"Ce n’était pas tant le décor alentour qui la touchait, mais l’interprétation que Tom en faisait".

Phalène fantôme, c’est d’abord l’histoire d’une famille irlandaise ordinaire. Sur fond de violence à Belfast, George et Katherine ont quatre enfants, sont catholiques, et la routine semble occuper les journées de tous. Plage, kermesse, les querelles des enfants, les "bobos" à soigner, tout semble bien loin de l’extraordinaire. Cependant le roman commence par une étrange scène qui nous sort de l’ordinaire coutumier. Katherine décide de se baigner et s’éloigne très vite de la rive.

Elle aime nager. Soudain elle se trouve face-à-face avec un phoque aux yeux grands ouverts qui la fixent. Prise de panique, elle tente de rejoindre la berge et manque de se noyer. Son mari, George vient à la rescousse mais ne sait pas nager. Après un long moment il réussit enfin à lui venir en aide. Il est étonné car il n’a vu aucun phoque. Cela trouble Katherine qui reste silencieuse.

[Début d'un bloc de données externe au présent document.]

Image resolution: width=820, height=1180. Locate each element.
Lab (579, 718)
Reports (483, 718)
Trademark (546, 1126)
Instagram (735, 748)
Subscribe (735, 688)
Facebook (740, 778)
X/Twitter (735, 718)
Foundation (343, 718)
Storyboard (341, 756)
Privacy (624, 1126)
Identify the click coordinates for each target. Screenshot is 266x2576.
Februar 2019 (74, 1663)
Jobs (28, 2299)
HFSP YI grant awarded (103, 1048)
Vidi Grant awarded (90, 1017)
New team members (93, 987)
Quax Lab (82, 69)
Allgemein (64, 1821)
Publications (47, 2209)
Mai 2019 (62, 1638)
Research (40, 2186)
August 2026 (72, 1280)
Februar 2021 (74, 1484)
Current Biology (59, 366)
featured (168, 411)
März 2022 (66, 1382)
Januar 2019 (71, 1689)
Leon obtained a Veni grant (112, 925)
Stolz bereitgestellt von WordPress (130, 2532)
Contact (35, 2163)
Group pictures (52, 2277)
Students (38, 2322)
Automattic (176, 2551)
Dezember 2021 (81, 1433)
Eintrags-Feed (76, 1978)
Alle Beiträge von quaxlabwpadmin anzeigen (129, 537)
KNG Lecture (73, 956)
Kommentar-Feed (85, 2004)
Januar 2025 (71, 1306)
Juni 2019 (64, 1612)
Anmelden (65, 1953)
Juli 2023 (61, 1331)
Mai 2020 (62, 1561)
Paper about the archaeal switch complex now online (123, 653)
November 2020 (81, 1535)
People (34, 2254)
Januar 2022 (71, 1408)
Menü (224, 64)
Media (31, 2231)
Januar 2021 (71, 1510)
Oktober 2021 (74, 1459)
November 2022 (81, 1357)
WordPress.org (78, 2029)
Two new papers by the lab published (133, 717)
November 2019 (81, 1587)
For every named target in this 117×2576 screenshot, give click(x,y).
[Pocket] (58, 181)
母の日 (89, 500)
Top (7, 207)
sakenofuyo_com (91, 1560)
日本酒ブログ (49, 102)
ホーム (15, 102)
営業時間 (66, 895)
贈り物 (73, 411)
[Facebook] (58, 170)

Le phalène fantôme est un papillon de nuit qui est l’âme égarée d’un mort. C’est ainsi que Katherine raconte à sa fille Elsa, criblée de coups de soleil : "Une nuit, un essaim entier est arrivé; un essaim entier de phalènes d’un blanc qui m’a recouverte de la tête aux pieds. Je n’en revenais pas. Je me rappelle avoir pensé: voilà ce qu’on doit ressentir quand on est au ciel".

Mais la réalité reprend le dessus. George est pompier volontaire. Il doit aller à Belfast où des combats font rage. Katherine l’en dissuade, mais il préfère partir… peut-être pour oublier qu’il a surpris sa femme, au retour de la plage, plongée dans ses souvenirs, une statuette ancienne à la main. Le récit opère alors un flash-back.

Nous quittons l’année 1969 pour 1949. C’est le récit romanesque de la rencontre amoureuse de Katherine avec Tom, le tailleur, qui doit lui confectionner une robe pour le personnage de Carmen qu’elle joue sur scène. Comme dans l’opérette, l’histoire d’amour de Tom et Katherine est assez convenue. C’est le coup de foudre.

Puis c’est le retour à l’année 1969, où se déroule une kermesse.

Isabel, une jeune adolescente incarne la libération des années 70, par son apparence de liberté. Mais très vite, on s’interroge car à cette fête, tout est faux: l’amitié, les sentiments… Isabel se met en scène. Tout est calculé. Le sens de cette année 1969 est donné par Maureen, la fille aînée de Katherine. Elle s’est déguisée en voyante, tient un stand et lit la bonne aventure. On croit au hasard de la rencontre, à l’amour. Katherine l’explique avec ses mots à sa fille.

On pourrait croire, à la première lecture, qu’il s’agit d’un roman "à l’eau de rose", un de ces romans qui font rêver les Bovary. Mais il n’en est rien. Plusieurs indices le montrent. Tout d’abord le va et vient entre l’année 1949 et l’année 1969 semble opposer un amour passionné à un amour raisonnable et raisonné.

Il n’en est rien. Des événements troublent l’ordre réaliste, et l’amour idéalisé se voit rattrapé par des événements le troublant à son tour. A un détour du roman, une phraseà propos de Tom retient l’attention: "Il sait faire jaillir le merveilleux de l’ordinaire". Le merveilleux c’est encore la scène où Katherine apparaît sur scène, habillée en Carmen, sa robe, créée par le tailleur de tissu - texture du texte. Le personnage de Katherine fuit cette répétition de la vie dans ce qu’elle a de répétitif. La tragédie humaine qui se joue à Belfast nous ramène à l’ordinaire, son mari Georges.

Puis c'est le drame final. Chaque année en porte un. Chacun semble porter en lui la fin d'une histoire et le commencement d'une autre.

A la fin, Elsa, la fille de Katherine et George attend les phalènes fantômes... miroir inversé du phoque inaugurant le roman. Elle attend d'être recouverte telle la page qui attend ses signes. Allongée sur sa chemise blanche, elle est ce texte, ce tissu-suaire, ce roman qui sauve le temps de la mémoire.